Look for the word "Given" in the entries below, then copy every line that has it.

------ Input data

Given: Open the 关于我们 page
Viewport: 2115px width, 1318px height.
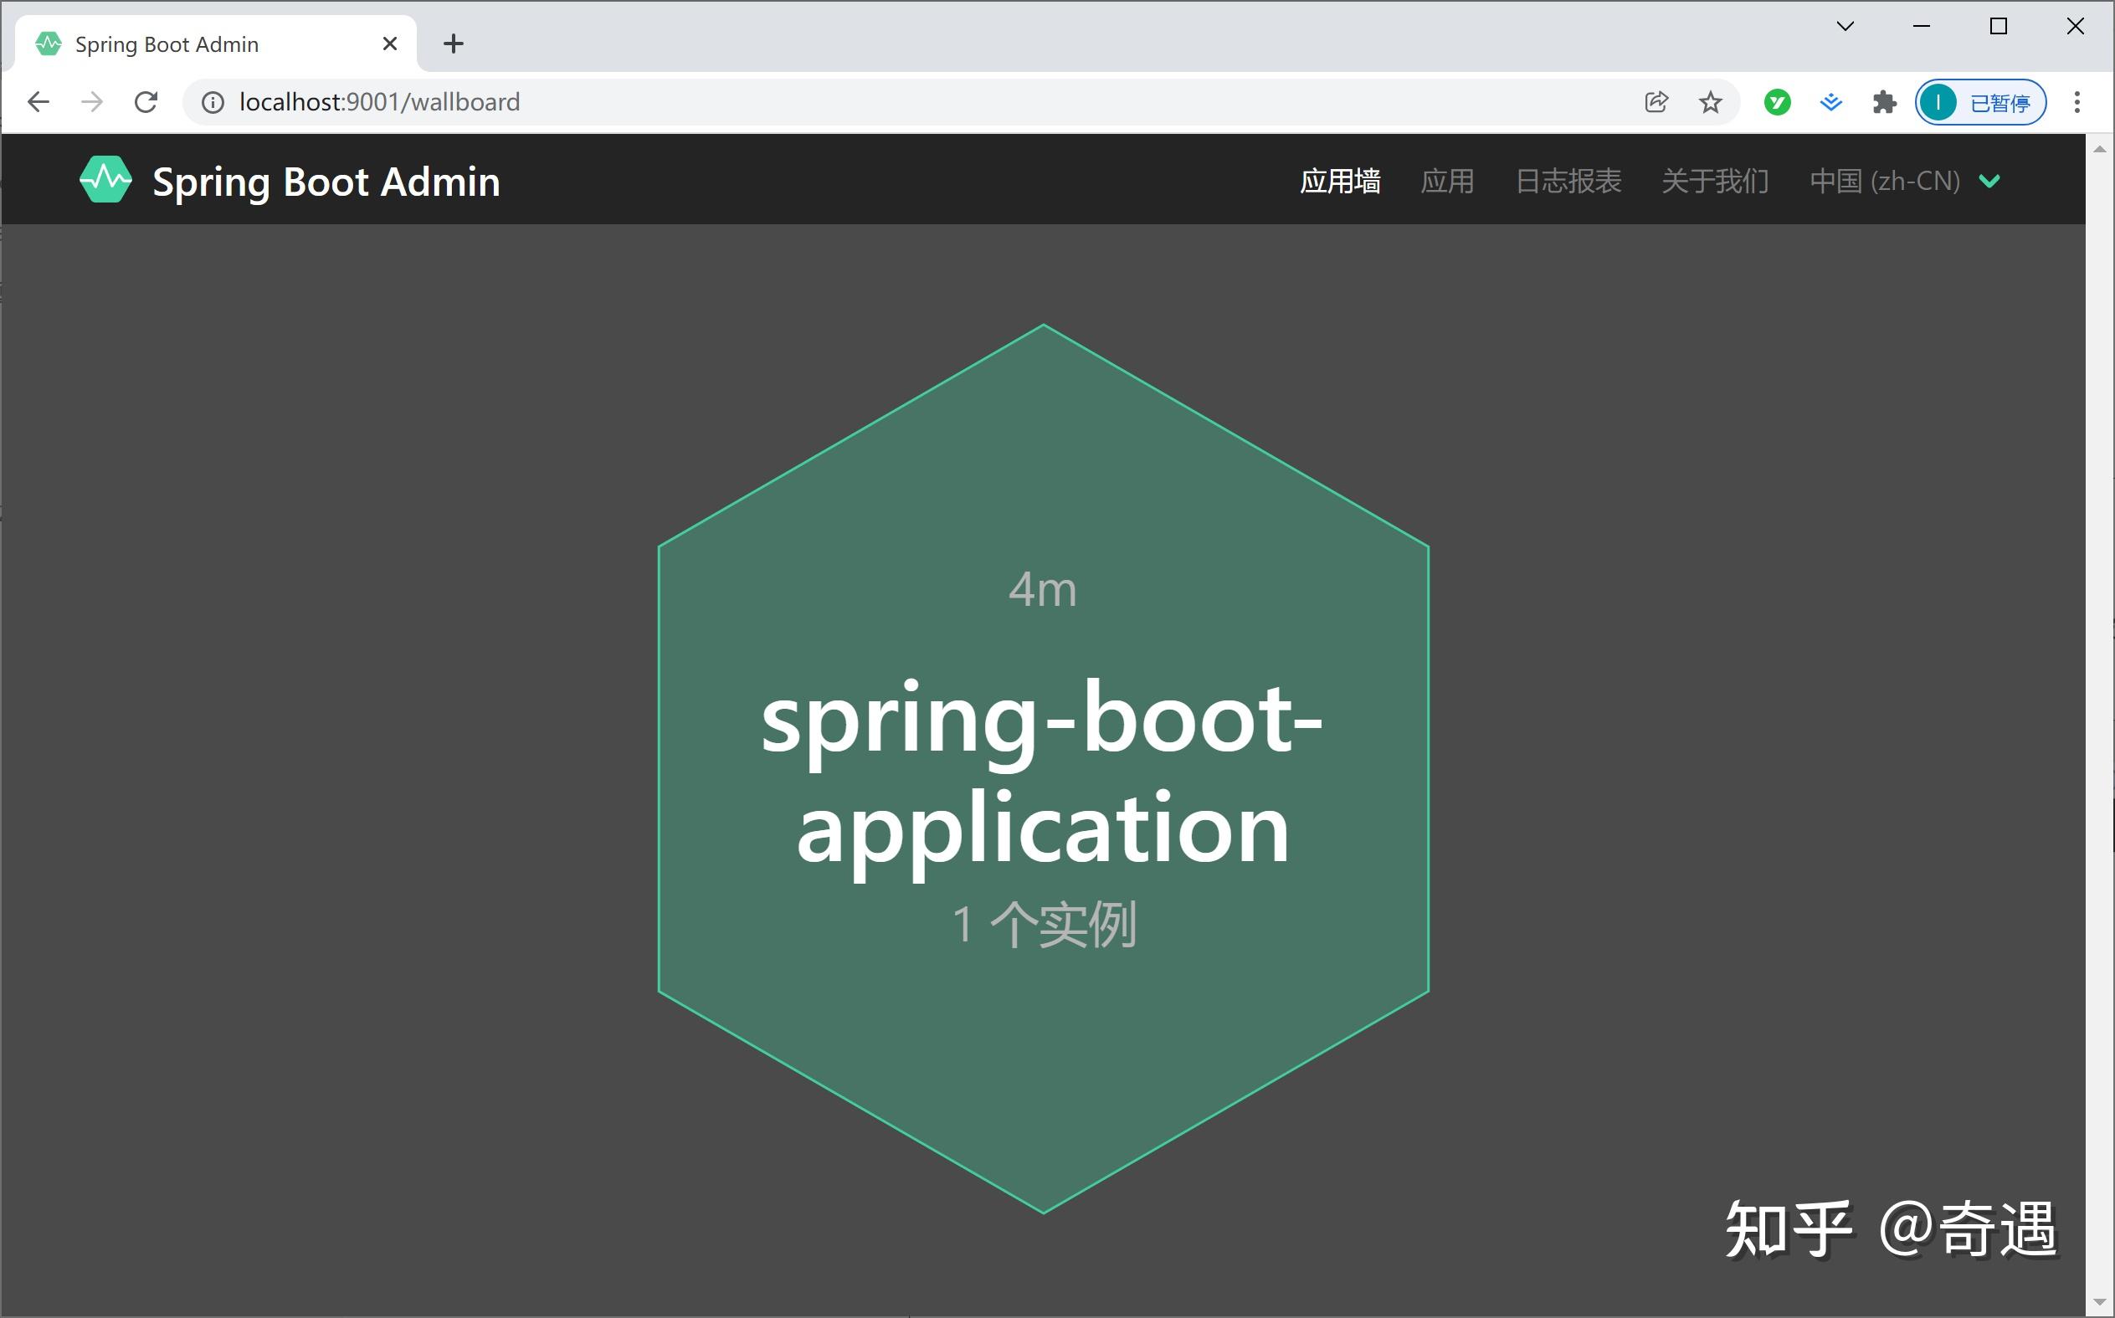Looking at the screenshot, I should tap(1714, 181).
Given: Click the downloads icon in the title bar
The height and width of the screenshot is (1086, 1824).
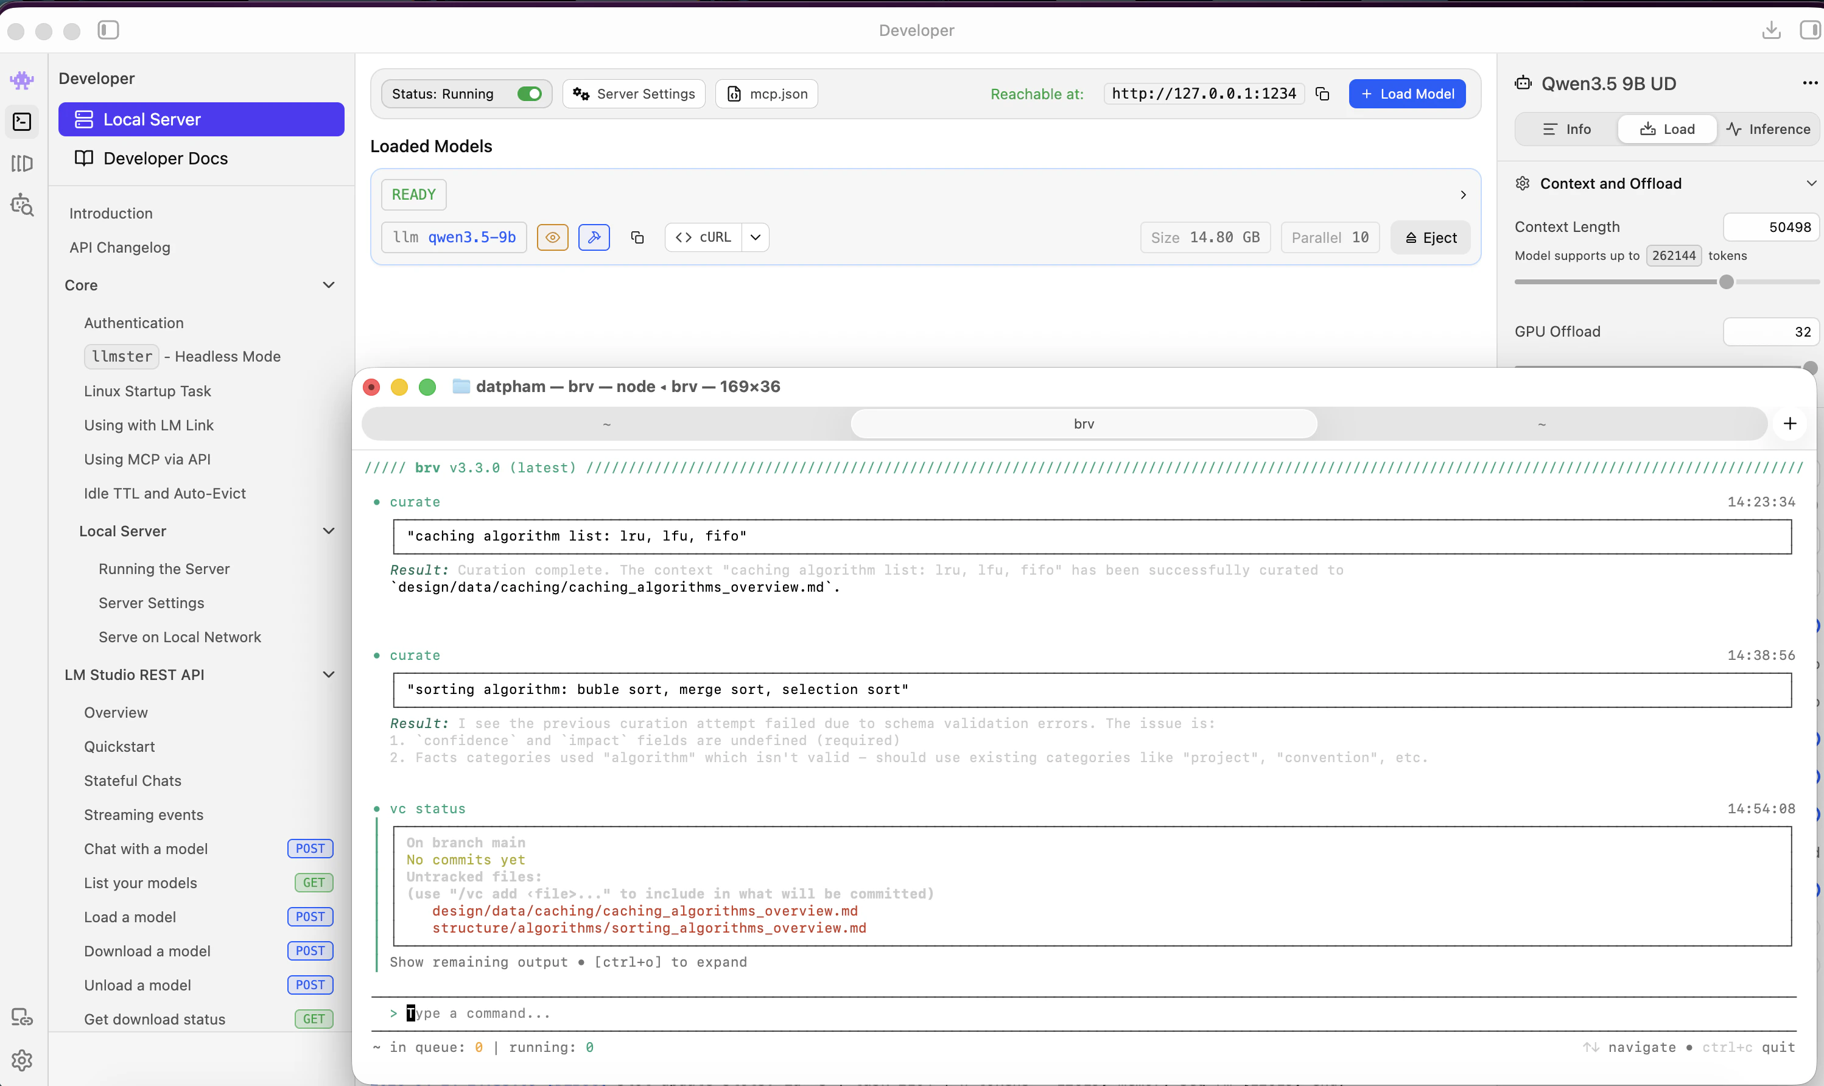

------------

■ Solved exercise
Given: Open the 关于我们 page
Given: Click the downloads icon in the title bar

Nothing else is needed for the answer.